Page text →
►

From a precomputed dataset a predictor model can be trained, with an optional intermediate step of hyperparameter tuning using either tune (hyperparameter tuning including all tuneable predictorparameters) or tunescorer (hyperparameter tuning of the underlying scorer model only). The train step can thus be run either using default parameters (or manually set parameters) or using tuned parameters from the optional tuning step. The trained model can then be validated with an external validationset or used to predict new compounds. For the final trained models, there is also the option to deploy them as micro services which can be deployed locally or publicly, allowing users to run query predictions using REST, this option is further described in the section REST API.
Command line interface
The Command Line Interface (CLI) is the main way that CPSign is intended to be used, in a high abstraction level which facilitate rapid evaluation of new datasets and models. Apart from the user documentation online, the CLI tool has a rich user manual available directly in the terminal environment, as well as a help program (explain) that both provide detailed explanations about key arguments and lists available settings. The listing functionality is useful as CPSign can be extended with custom implementations and the documentation is generated dynamically depending on what is currently available, including listing of subparameters dynamically.

◄

Material →
►

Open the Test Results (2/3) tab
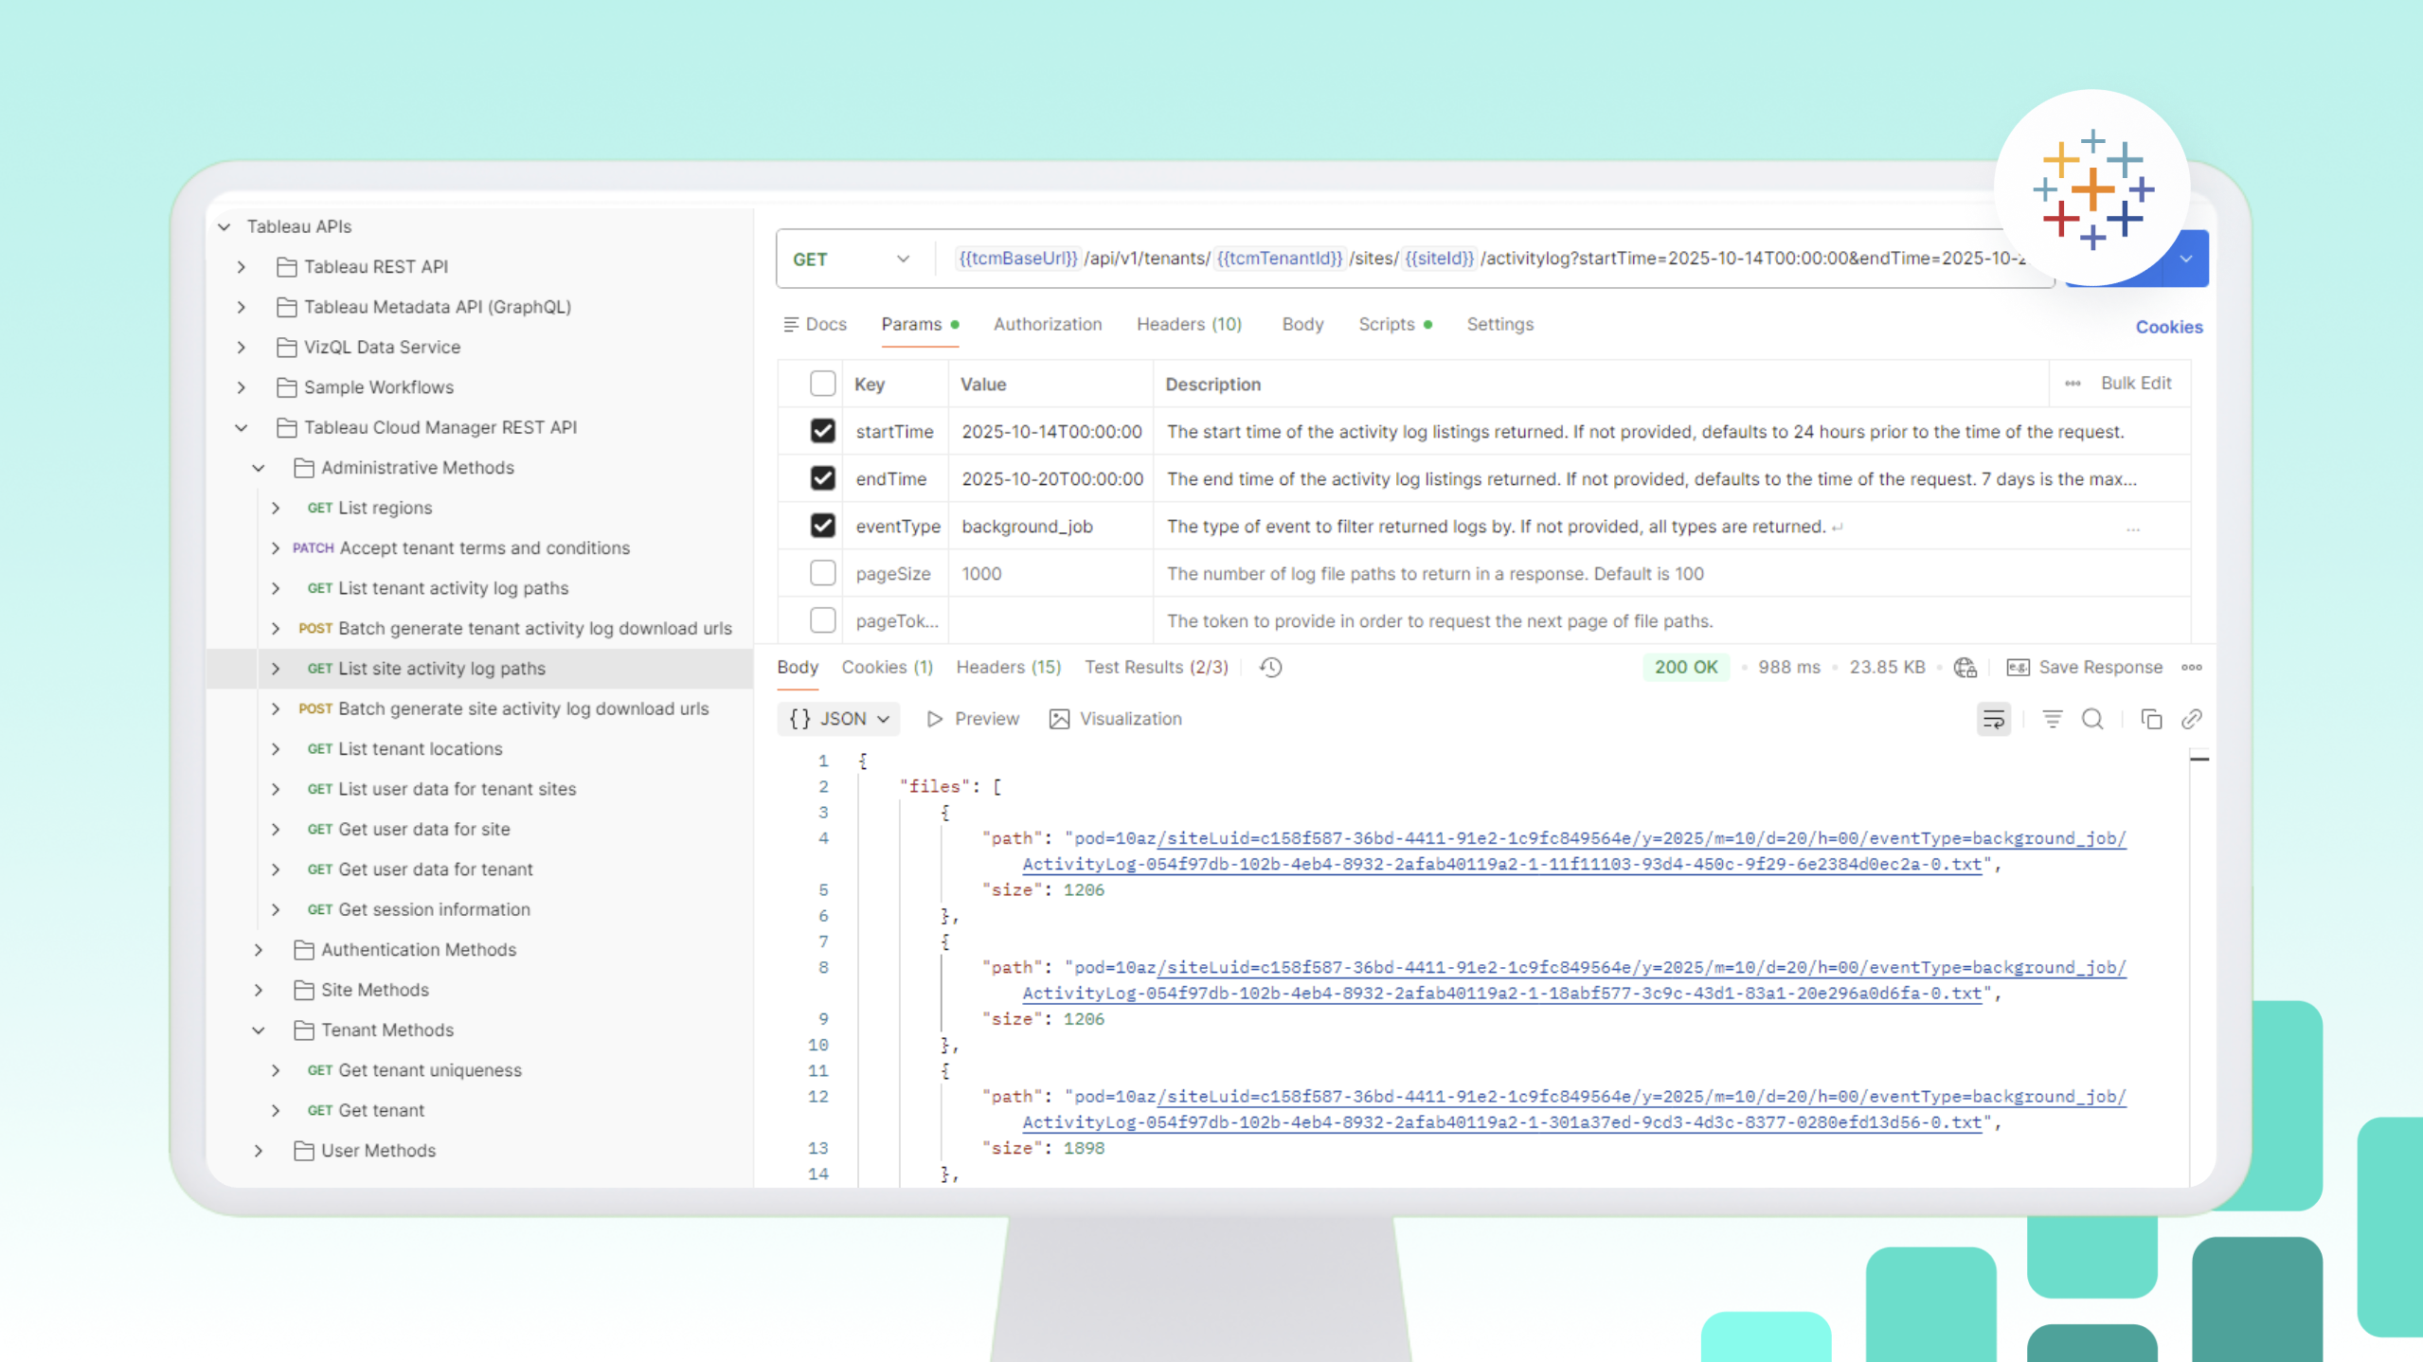 [x=1156, y=667]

◄

What is asked →
1/ According to the page text, what does the tunescorer option tune?
2/ Using the page text, decide whether each statement is true: (a) the Command Line Interface is the main intended way to use CPSign; (b) trained models deployed as micro services can run only locally; (c) the help program in the CLI tool is named "manual". Answer yes or no for each and quote the words of the page text that settle it.

Solutions for each task →
1/ It tunes the hyperparameters of the underlying scorer model only.

2/
(a) Yes: "The Command Line Interface (CLI) is the main way that CPSign is intended to be used"
(b) No: "which can be deployed locally or publicly"
(c) No: "a help program (explain)"